PROBLEM STATEMENT:
Pull every line containing "agent" from the entries.

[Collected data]

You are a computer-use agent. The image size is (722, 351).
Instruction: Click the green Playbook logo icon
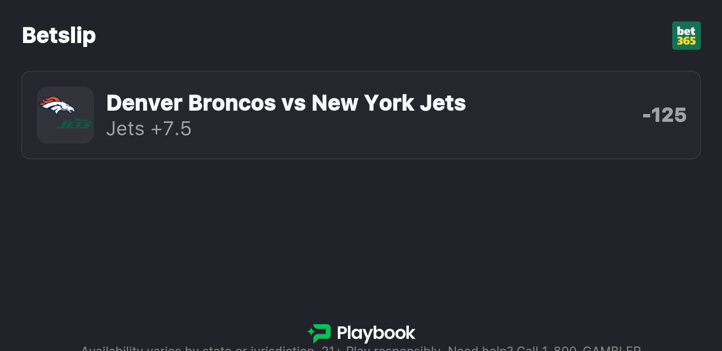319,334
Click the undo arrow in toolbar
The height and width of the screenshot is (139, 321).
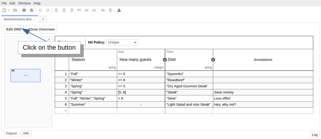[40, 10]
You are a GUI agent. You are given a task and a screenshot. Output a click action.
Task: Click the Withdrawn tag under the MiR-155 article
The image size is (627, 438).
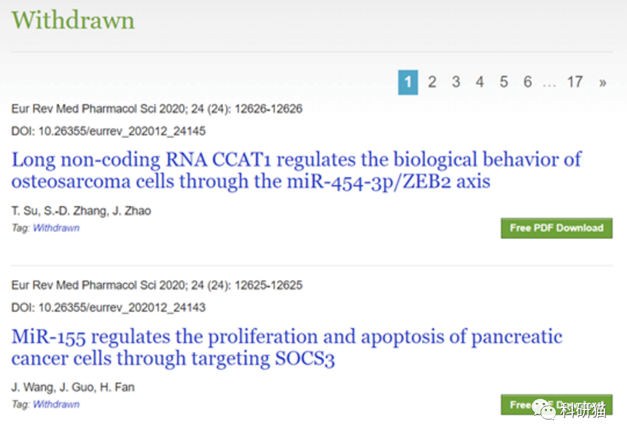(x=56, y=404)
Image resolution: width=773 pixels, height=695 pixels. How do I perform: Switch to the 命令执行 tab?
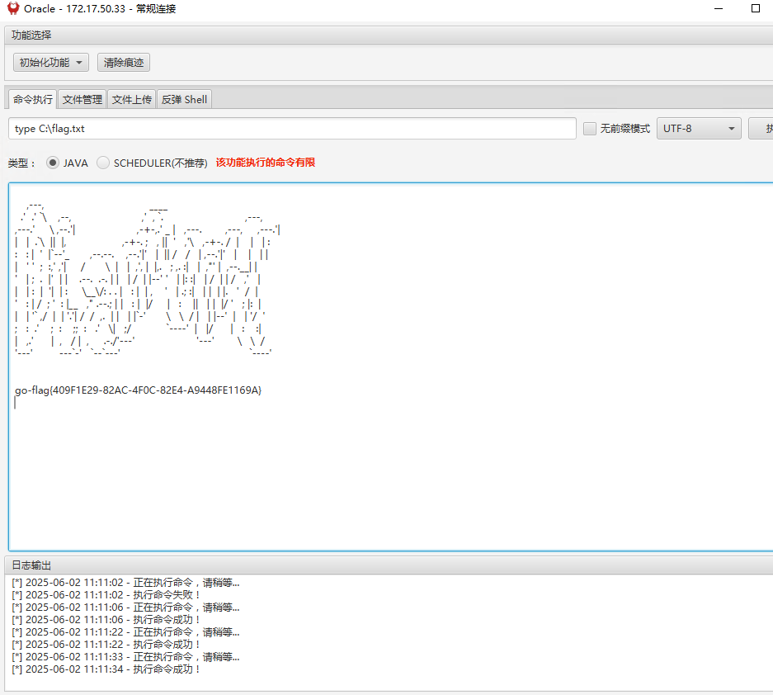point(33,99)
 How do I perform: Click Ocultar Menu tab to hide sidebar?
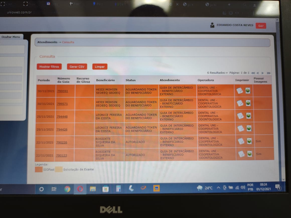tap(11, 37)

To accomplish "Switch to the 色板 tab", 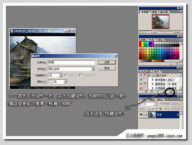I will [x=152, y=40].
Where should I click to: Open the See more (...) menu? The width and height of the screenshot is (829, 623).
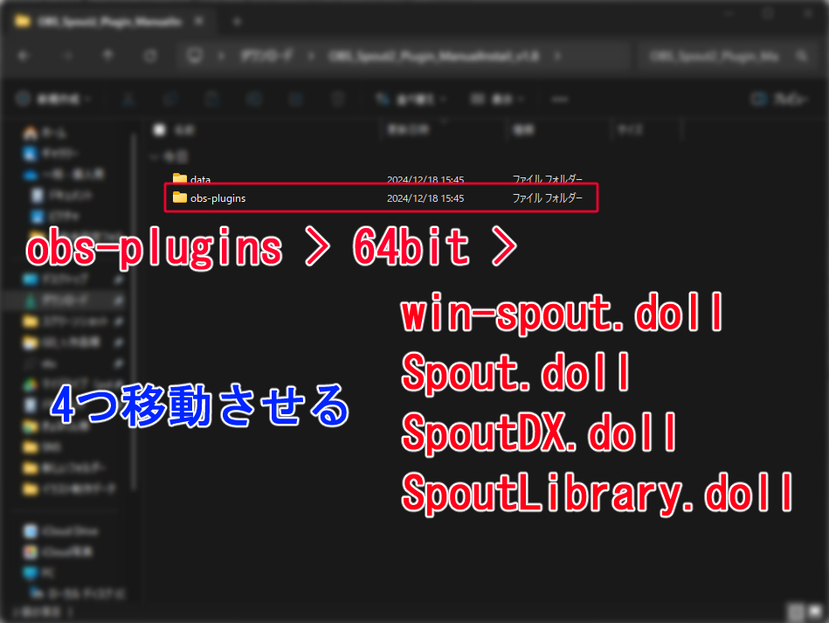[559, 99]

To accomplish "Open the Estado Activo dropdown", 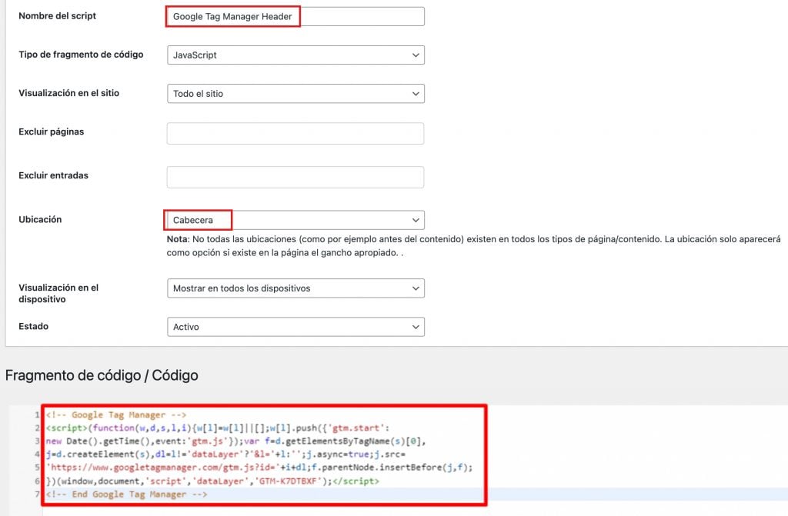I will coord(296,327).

REPLY TO THE EXERCISE:
You are a computer-use agent. The image size is (722, 351).
You are a GUI agent. You are given a task and a screenshot. Output a click action.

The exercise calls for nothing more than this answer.